Антонио Грамши
О детективном романе
Детективный роман возник на задворках литературы, посвященной “громким процессам”. Впрочем, с этой литературой связан также роман типа “Графа Монте-Кристо”; но разве и здесь не идет речь о “громких процессах”, романизированных и имеющих налет народной идеологии там, где речь идет о применении законности, особенно если к ней примешивается страсть к политике? Разве Родэн из “Вечного жида” не является типом организатора “подлых интриг”, не останавливающимся ни перед каким преступлением или убийством, и, наоборот, разве принц Рудольф, в противоположность ему, не “друг народа”, расстраивающий другие интриги и преступления? Переход от этого типа романа к чисто авантюрным романам ознаменован процессом схематизации чистой интриги, лишенной всякого элемента демократической и мелкобуржуазной идеологии: уже нет борьбы между народом хорошим, простым и великодушным и темными силами тирании (иезуиты, тайная полиция, деятельность которой связана с обеспечением государственной безопасности или с честолюбием отдельных правителей, и т. д.), а имеет место лишь борьба между преступностью, профессиональной или специализированной в какой-то определенной области, и силами законного порядка, частными или государственными, действующими на основе установленных законов.
Романы о “громких процессах”, выходившие в знаменитой французской серии, имели свою аналогию в других странах.
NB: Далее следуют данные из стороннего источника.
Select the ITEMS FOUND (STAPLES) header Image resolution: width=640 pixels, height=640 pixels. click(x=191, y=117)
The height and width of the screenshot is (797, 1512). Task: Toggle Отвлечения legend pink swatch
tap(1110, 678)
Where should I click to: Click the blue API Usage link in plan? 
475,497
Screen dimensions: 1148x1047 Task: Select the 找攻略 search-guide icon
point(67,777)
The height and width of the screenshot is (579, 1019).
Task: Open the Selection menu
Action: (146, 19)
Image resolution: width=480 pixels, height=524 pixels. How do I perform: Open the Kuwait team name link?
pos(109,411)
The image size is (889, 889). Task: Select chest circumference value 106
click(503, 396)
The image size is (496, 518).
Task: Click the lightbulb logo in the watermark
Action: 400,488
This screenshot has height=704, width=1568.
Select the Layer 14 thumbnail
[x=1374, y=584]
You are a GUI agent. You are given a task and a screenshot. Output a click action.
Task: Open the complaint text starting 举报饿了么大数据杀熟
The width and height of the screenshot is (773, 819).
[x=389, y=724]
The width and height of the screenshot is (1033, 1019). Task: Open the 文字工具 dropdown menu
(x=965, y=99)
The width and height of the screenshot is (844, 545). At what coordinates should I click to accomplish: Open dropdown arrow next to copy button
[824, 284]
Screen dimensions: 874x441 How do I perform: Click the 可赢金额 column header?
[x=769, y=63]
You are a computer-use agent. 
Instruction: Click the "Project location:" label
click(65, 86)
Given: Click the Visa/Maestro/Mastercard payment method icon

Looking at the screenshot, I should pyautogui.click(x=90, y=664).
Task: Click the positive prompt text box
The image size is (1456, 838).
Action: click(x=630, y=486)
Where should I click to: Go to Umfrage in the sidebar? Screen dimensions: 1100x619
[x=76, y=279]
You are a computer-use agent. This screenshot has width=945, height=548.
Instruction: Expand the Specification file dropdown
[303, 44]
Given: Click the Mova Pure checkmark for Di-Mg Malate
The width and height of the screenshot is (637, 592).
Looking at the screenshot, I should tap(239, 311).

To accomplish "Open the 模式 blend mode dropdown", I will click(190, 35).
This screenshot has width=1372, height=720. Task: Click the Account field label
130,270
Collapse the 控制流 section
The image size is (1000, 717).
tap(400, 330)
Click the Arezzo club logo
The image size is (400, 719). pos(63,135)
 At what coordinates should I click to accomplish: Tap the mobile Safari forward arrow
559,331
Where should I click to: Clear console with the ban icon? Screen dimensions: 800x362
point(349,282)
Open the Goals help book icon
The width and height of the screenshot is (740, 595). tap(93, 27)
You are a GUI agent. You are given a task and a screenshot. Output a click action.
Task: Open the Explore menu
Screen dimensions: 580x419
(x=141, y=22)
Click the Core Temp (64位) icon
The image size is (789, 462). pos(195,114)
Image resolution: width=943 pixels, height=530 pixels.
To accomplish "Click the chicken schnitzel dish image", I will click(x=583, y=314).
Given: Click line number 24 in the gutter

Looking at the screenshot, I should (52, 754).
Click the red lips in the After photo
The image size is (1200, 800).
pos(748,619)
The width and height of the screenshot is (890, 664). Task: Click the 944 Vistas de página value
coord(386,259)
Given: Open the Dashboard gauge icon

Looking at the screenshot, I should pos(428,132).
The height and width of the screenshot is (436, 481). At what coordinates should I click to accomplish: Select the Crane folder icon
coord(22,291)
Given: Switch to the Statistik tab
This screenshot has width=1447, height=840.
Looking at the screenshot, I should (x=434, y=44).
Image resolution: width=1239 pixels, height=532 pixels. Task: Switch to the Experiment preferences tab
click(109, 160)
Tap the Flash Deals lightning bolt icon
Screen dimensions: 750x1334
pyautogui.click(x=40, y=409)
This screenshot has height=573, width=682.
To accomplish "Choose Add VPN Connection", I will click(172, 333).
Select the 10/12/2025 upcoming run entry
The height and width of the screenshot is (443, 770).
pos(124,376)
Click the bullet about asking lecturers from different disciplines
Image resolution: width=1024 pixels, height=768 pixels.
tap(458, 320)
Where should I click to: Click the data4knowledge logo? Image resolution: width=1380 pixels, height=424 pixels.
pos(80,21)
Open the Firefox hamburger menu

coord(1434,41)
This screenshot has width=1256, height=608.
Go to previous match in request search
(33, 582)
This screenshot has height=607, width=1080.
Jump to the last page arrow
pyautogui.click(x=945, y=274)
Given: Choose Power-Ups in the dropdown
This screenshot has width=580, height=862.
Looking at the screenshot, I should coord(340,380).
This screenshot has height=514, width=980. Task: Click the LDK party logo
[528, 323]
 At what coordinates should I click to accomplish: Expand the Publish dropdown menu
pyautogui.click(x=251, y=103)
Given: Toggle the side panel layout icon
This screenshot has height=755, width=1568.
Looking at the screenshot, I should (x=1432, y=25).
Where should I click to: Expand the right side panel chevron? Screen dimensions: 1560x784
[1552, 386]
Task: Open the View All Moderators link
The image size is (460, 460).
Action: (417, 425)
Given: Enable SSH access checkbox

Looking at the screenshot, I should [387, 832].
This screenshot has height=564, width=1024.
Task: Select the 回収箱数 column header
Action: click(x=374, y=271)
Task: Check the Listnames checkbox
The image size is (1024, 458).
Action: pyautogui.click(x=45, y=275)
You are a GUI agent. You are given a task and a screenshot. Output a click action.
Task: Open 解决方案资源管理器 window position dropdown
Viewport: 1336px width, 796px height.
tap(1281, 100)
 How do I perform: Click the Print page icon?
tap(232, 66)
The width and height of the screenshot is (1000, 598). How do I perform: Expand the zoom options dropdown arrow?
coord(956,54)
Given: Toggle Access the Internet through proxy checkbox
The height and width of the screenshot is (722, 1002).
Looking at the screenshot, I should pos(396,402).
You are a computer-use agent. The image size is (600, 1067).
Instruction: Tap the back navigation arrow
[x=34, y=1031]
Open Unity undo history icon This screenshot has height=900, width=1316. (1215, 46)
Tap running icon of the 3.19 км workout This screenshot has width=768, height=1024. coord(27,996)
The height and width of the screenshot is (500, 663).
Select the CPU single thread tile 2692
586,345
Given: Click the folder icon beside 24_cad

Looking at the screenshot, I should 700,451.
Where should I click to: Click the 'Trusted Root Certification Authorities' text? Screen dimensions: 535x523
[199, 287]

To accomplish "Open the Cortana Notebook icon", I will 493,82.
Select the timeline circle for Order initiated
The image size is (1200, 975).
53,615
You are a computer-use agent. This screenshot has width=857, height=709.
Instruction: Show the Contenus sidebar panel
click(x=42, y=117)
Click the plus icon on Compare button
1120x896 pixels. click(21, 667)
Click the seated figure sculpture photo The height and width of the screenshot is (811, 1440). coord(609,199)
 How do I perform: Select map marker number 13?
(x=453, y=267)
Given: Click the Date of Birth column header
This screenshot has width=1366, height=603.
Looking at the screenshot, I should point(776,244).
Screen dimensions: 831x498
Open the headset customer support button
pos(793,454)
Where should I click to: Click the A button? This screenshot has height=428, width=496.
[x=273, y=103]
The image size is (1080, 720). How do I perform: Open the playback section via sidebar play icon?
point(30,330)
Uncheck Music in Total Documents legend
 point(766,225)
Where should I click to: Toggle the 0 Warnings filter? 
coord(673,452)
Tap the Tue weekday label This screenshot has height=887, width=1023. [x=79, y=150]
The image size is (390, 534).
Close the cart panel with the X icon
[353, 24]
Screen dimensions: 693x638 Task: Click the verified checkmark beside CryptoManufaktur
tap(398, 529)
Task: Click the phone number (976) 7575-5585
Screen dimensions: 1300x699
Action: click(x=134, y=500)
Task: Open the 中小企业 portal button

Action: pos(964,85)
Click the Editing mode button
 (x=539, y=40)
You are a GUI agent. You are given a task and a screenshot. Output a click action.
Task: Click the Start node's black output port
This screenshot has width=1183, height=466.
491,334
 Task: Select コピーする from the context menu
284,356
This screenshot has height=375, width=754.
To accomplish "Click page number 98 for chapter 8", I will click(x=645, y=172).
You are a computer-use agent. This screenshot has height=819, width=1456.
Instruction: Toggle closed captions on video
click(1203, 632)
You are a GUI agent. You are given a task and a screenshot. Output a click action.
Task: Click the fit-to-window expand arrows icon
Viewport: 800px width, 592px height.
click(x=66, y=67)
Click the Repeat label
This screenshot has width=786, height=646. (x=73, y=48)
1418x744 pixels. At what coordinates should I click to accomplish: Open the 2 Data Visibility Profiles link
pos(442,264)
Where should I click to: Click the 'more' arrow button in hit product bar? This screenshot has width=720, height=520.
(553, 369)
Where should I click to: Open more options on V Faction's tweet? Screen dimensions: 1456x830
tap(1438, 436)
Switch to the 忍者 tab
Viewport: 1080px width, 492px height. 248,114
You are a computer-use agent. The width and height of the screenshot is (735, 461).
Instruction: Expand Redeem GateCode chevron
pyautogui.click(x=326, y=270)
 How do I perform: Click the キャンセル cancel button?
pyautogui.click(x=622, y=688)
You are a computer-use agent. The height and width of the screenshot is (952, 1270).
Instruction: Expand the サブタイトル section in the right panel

Романы этой серии, во всяком случае часть их о процессах, прогремевших на всю Европу, как, например, дело Фюальде, дело об убийстве курьера из Лиона и т. д. были переведены на итальянский язык. “Судебная” деятельность всегда вызывала и продолжает вызывать интерес; отношение общественности к судебному аппарату (который постоянно себя дискредитирует и поэтому предоставляет широкое поле деятельности для частного сыщика или сыщика-дилетанта) и к преступнику часто менялось или, во всяком случае, носило различные оттенки. Крупный преступник часто ставился выше судебного аппарата, прямо как представитель “истинной” справедливости; велико было влияние романтизма, “Разбойников” Шиллера, рассказов Гофмана, Анны Радклиф, бальзаковского Вотрена.
Тип Жавера из “Отверженных” интересен в аспекте народной психологии: Жавер был неправ с точки зрения “истинной” справедливости, но Гюго наделяет его привлекательными чертами, изображая его как “человека с характером”, преданного “абстрактному” долгу и т. д.; от Жавера берет свое начало традиция, согласно которой даже и полицейский может быть человеком, “пользующимся уважением”.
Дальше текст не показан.